Epidemic Simulator

Introduction

Welcome to our epidemic simulator created by Jack Liu and Victor Pham for HooHacks 2020. Inspired by the recent global crisis around Covid-19, we wanted to create a tool to help people understand how epidemics spread and what factors influence the final outcome. This simulation runs based on the SIR epidemic model where the population is categorized as either susceptible, infected, or removed. We modified this slightly to account for infected individuals who display no symptoms (carriers) as well as those who have unfortunately succumbed to the disease.

How it works

The simulation involves 6 communities with individuals represented as dots and the quantity of each type of individual graphed over time. In the beginning, there is a single infected individual and each person is moving randomly. For each successive frame of the simulation, there are 5 algorithms that are performed to determine the next state:

Transmission: For each susceptible individual within the transmission radius of an infected individual, there is a chance to pass on the disease.
Travel: For each community, there is a chance that one individual in that community travels to the center of another community.
Movement: Initially, each individual wanders around randomly.
Recovery: Each infected individual has a chance to recover from the disease that increases based on the length of time they had been infected.
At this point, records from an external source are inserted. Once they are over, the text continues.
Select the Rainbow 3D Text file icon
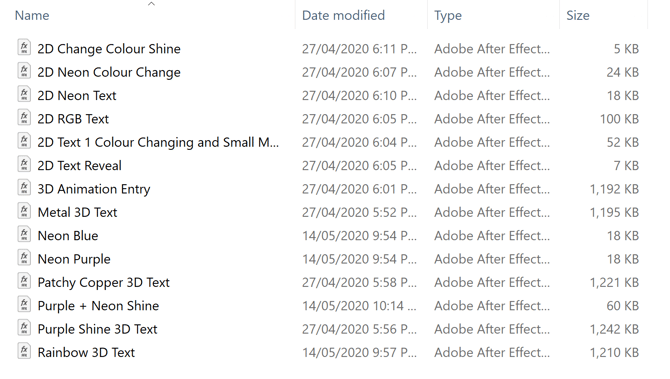 pyautogui.click(x=24, y=351)
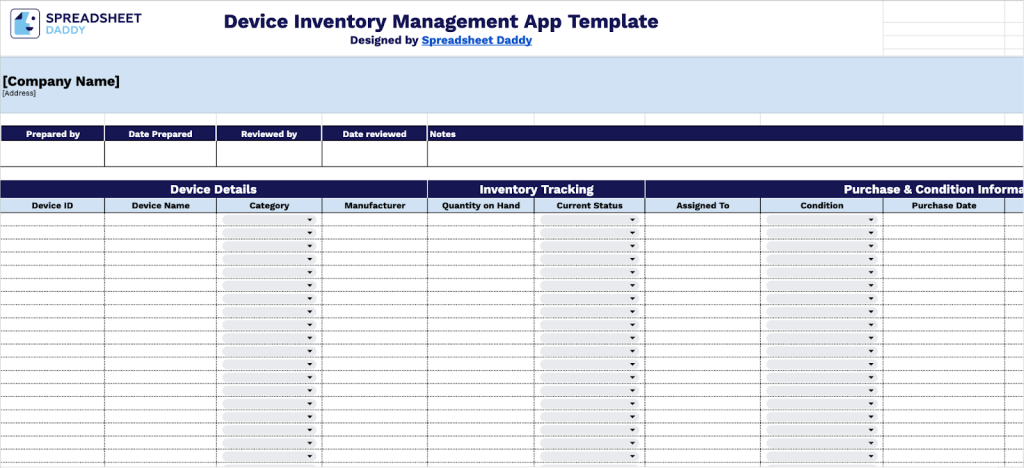The height and width of the screenshot is (468, 1024).
Task: Select the Manufacturer column header
Action: (x=374, y=206)
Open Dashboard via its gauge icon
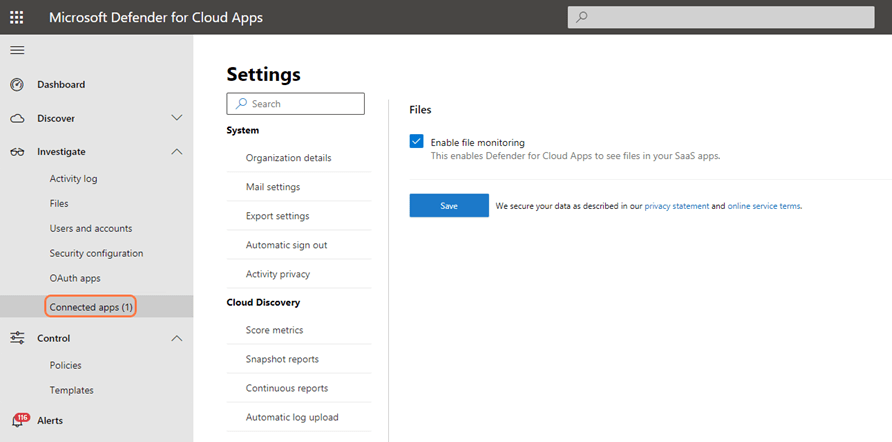The width and height of the screenshot is (892, 442). coord(17,85)
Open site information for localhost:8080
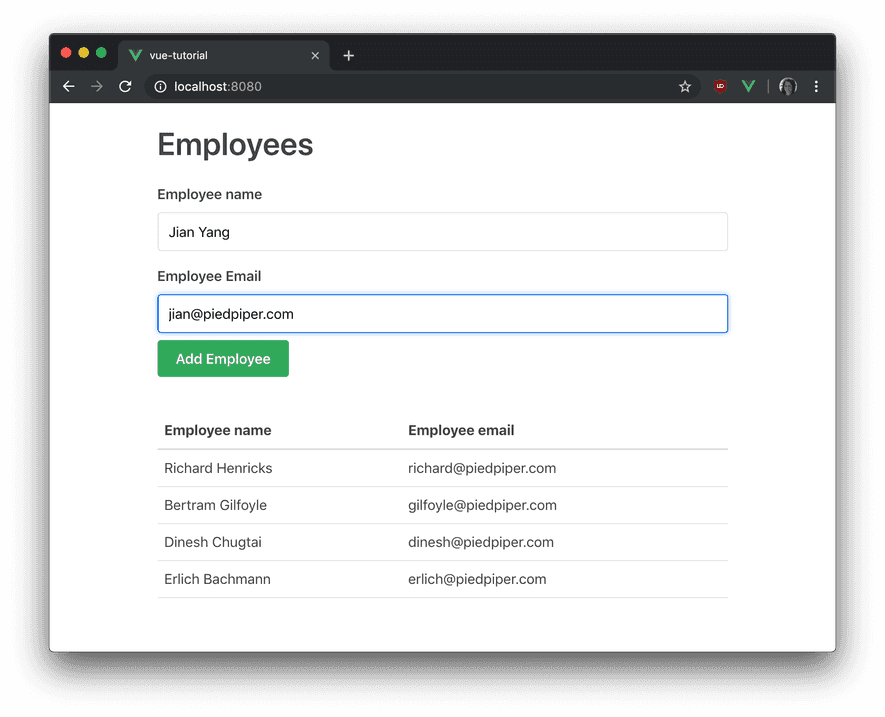 click(x=159, y=86)
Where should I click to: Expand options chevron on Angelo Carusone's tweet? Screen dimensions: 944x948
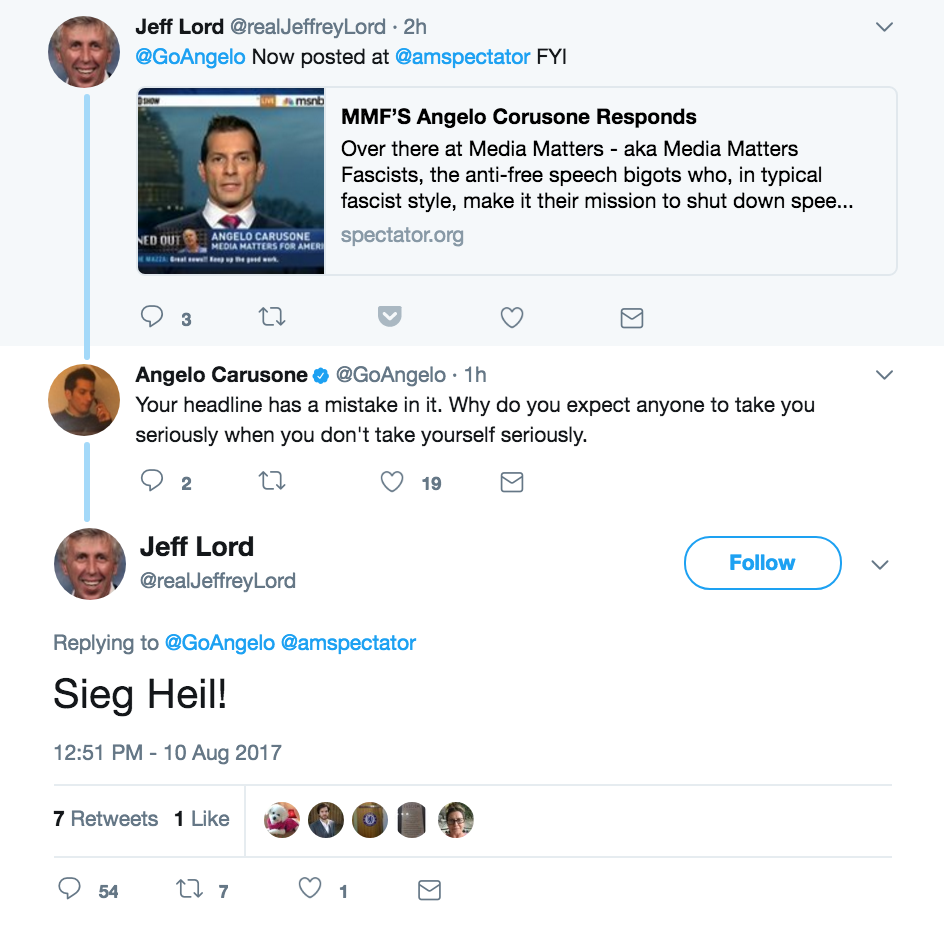click(884, 375)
This is governed by the function (t*Recovery factor/200)^3 where t is time spent infected.
Death: Similarly, each infected individual also has a chance to succumb to the disease. The function for death is (t*Lethality factor/200)^3 where t is time spent infected.
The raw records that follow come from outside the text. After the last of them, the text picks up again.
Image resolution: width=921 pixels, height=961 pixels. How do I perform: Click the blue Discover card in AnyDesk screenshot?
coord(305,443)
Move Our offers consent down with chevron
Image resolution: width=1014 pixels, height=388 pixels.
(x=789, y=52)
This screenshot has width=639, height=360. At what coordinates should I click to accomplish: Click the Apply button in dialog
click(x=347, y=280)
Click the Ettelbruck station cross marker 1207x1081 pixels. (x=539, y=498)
This loop continues until a certain critical number of infected individuals is detected (does not include carriers). Once these thresholds are met, several changes to the previous algorithms are implemented.
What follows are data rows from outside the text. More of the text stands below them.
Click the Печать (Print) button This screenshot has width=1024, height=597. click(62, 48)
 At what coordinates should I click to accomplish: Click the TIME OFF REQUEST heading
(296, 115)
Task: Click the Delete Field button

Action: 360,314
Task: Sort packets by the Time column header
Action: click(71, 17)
Social Distancing: Social distancing changes the movement of individuals so that they attempt to avoid others as much as possible. However, the number of individuals who practice social distancing is influenced by the participation rate.
Travel Restrictions: Travel restrictions mean that there is no longer the chance of travel between communities hopefully slowing down the spread of infection.

Where you come in

The power of this simulation is that almost every parameter of the simulation is variable. This means that you can use this simulation to investigate when is the best time to implement travel restrictions, or what impacts a few individuals that do not participate in social distancing has on the overall outcome. Try to experiment and see what factors have the greatest impact on flattening the curve. The sliders control the values of each parameter and using the space bar pauses the simulation while the "r" key resets it from the beginning.

Parameter Explanations

Disease

Transmission radius - the distance the disease can spread
Lethality factor - the larger the factor, the more deadly the disease
Recovery factor - the larger the factor, the faster individuals recover
Carrier chance - the chance an individual is a carrier for the disease and shows no symptoms

Travel

Travel factor - How likely is it that an individual will travel to another community
Travel threshold - At what percentage of the population is known to have contracted the disease will travel be restricted

Population

Population size - How many individuals start off in each community

Social Distancing

Participation rate - What percentage of the population will participate in social distancing
Participation threshold - At what percentage of the population is known to have contracted the disease will social distancing kick in.